TUCSON, AZ (Tucson News Now) - Two more local businesses are shuttering along Fourth Avenue, the victims of rising rents.
Revolutionary Grounds, a coffee and book store established in 2008 along the avenue, posted a sign that said only two more days left.
The sign said they will be moving.
A rock store next door is also closing, but there's no indication what its plans may be.
There are three new large developments in the works or already approved for Fourth Avenue that will change the character of the street, which still maintains a 1970s look and a local vibe.

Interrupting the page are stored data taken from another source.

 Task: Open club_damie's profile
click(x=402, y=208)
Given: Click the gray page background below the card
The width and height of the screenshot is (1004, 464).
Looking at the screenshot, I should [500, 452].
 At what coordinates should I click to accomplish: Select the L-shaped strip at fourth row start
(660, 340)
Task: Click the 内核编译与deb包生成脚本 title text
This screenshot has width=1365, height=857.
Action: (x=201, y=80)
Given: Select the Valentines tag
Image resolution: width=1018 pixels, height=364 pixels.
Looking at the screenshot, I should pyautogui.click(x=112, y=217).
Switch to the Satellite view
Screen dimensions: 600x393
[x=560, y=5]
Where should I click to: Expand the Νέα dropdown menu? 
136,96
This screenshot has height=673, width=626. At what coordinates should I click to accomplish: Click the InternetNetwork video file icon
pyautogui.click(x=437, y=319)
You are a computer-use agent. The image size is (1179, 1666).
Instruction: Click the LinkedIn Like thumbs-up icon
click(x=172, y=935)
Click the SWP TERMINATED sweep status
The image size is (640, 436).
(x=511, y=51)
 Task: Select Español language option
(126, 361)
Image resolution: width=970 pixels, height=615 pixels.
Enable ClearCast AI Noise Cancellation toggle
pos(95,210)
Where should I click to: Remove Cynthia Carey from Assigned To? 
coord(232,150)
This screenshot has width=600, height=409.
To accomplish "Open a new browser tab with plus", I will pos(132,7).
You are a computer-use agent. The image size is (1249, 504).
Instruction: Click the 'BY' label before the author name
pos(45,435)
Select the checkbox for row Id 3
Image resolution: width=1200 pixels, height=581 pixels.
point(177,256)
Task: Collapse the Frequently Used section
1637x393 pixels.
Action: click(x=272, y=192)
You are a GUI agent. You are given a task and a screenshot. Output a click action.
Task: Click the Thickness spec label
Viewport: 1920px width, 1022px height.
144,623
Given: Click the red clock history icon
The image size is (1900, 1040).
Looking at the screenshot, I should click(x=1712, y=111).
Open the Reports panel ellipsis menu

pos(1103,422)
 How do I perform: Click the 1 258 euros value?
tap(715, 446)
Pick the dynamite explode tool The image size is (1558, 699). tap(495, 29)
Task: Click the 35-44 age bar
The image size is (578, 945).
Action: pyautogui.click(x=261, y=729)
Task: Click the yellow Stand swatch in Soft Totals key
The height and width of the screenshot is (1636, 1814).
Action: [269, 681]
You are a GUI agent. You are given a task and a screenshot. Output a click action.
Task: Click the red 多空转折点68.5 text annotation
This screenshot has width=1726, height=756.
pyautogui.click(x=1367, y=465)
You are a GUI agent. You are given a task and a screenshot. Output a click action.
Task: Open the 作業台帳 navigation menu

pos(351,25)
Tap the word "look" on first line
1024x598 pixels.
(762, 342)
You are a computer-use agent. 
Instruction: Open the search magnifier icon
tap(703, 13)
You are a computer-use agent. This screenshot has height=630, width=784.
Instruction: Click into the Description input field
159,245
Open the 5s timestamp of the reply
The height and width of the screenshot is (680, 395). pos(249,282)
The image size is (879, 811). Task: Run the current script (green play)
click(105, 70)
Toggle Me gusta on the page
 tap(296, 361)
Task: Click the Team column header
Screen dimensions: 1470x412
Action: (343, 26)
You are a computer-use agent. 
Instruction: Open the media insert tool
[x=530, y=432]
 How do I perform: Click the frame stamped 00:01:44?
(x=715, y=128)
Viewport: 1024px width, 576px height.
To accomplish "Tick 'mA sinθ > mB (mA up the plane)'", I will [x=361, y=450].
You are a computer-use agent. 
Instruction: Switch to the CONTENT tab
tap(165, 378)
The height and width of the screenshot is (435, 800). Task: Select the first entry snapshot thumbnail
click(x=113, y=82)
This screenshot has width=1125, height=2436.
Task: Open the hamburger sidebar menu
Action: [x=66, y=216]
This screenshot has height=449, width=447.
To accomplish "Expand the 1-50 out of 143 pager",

Fourth Avenue has taken on many iterations over the years, suffering a steep decline in the 1980s, but bouncing back in the past two decades to become a popular tourist destination.
Ande Matzkin is the manager of Caruso's Italian Restaurant at 434 N. 4th, where it has been since 1940.
"When my great grandfather came here, I don't think he expected it to be what it has turned into," she said. "I think it was just a dirt road."
Matzkin says she fears as more local businesses fail or are pushed off the avenue, it will lose some of its charm.
"I think when people come to Tucson, they like to remember something different than what they would normally seen in a chain," she said.
The city of Tucson has taken several steps to try to insure the avenue remains true to its culture but there's only so much the city can do.
"Our goal, our hope is to maintain a certain local vibe on Fourth Avenue," Ward VI City Council member Steve Kozachik said. "We can't compel that by zoning. We can't say if you're a chain, you can't move it."
Negotiating agreements with developers has also helped. Ground floor retail will be required to set aside smaller spaces which fit the price points and needs of local business.
But it will take more than that to retain the local charm.
"At the end of the day, someone's going to have to ante up the cash, and ante up their own sweat equity too," Kozachik said. "The time and energy it takes to run a small business and that's hard."
Matzkin, who is fourth generation in the Caruso's business knows how hard it is to keep a business going but also to lose some of those who have been around a while.
"We'll miss the ones who've been with us for all these years," she said. And if they're not able to be here with us, it's like having a brother or sister move away."